PARIS — Top French officials are furious about the trade deal reached Sunday between the United States and the European Union.
Prime Minister François Bayrou on Monday led a chorus of searing criticism against the agreement from across the French political spectrum, many of whom urged Brussels to wield the threat of retaliation to obtain better terms.
“It is a dark day when an alliance of free peoples, united to assert their values and defend their interests, resigns itself to submission,” Bayrou wrote on X.
Key figures from Bayrou’s government argued that — while it was good to obtain a measure of stability by locking in 15 percent tariffs on most EU imports to fend off the threat of looming 30 percent duties set to take effect on Aug. 1 — European Commission President Ursula von der Leyen and her negotiating team failed to properly leverage the EU’s massive single market and kowtowed to U.S. President Donald Trump.
“Let’s be clear: The current situation is unsatisfactory and cannot be sustained,” Europe Minister Benjamin Haddad said on X.
Trade Minister Laurent Saint-Martin told FranceInter radio on Monday that he did not want Paris “to settle with what happened yesterday because that would be accepting that Europe is not an economic power.”
“This deal is not balanced so we will have to keep working,” he said.
Both Haddad and Saint-Martin said Brussels must wield the threat of the Anti-Coercion Instrument, which would allow the EU to restrict access for U.S. companies to public procurement, foreign direct investment and financial markets in the EU, to obtain better terms, though it’s unclear what exactly can be done to tweak a deal already struck at the highest levels.
French President Emmanuel Macron has been, as of Monday morning, noticeably silent.

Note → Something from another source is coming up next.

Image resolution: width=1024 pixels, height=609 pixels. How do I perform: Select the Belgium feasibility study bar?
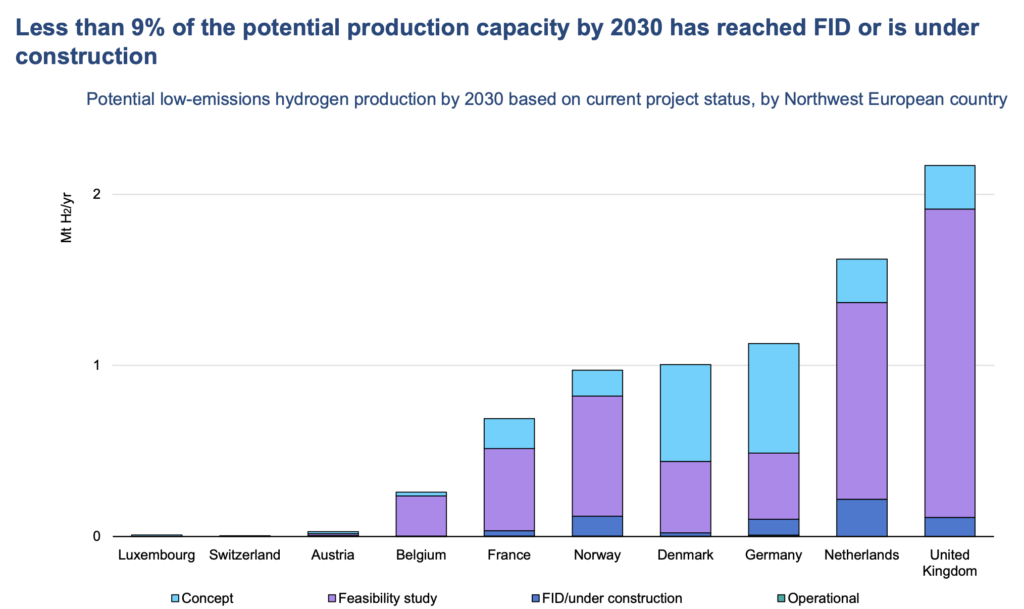(421, 516)
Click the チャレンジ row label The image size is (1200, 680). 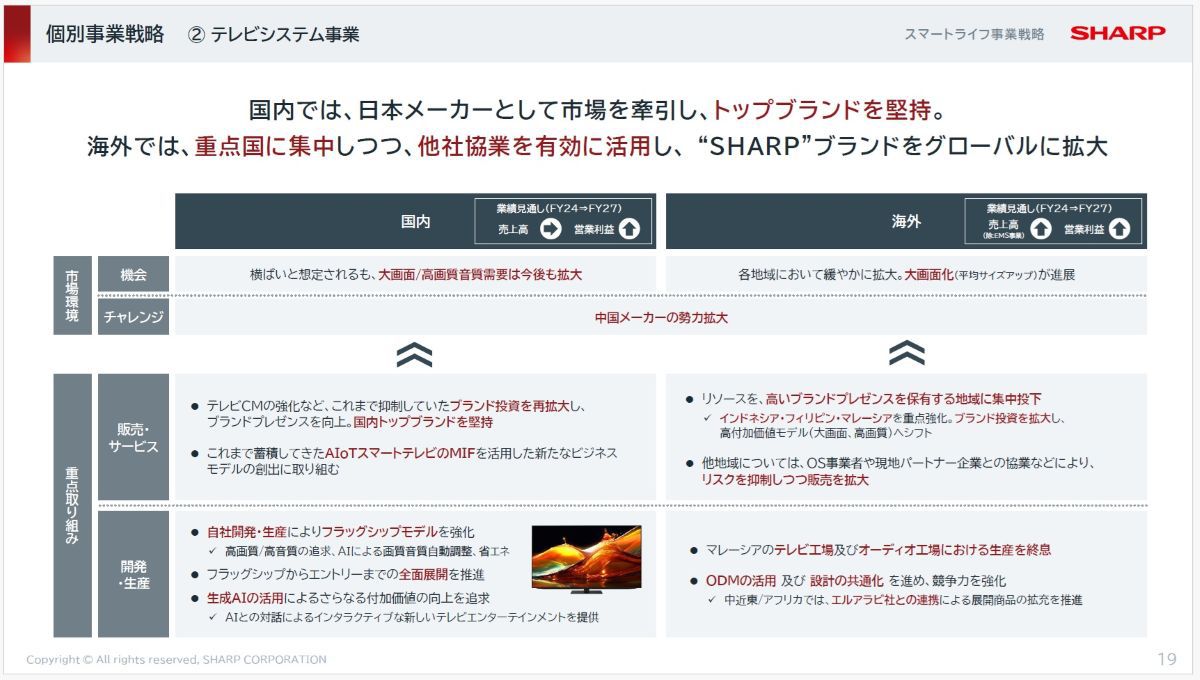[133, 318]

German Chancellor Friedrich Merz and Italian Prime Minister Giorgia Meloni, meanwhile, were quick to welcome the deal.
French far-right leader Marine Le Pen slammed the agreement as a “political, economic and moral fiasco” that showed national sovereignty is being crushed “under the weight of Brussels bureaucracy.”
While the longtime Euroskeptic figurehead’s comments were unsurprising, their reception in some circles is.
“I hate to say it, but she’s right,” said a French economy ministry official, who was granted anonymity to speak freely.
Alexandre Léchenet contributed to this report.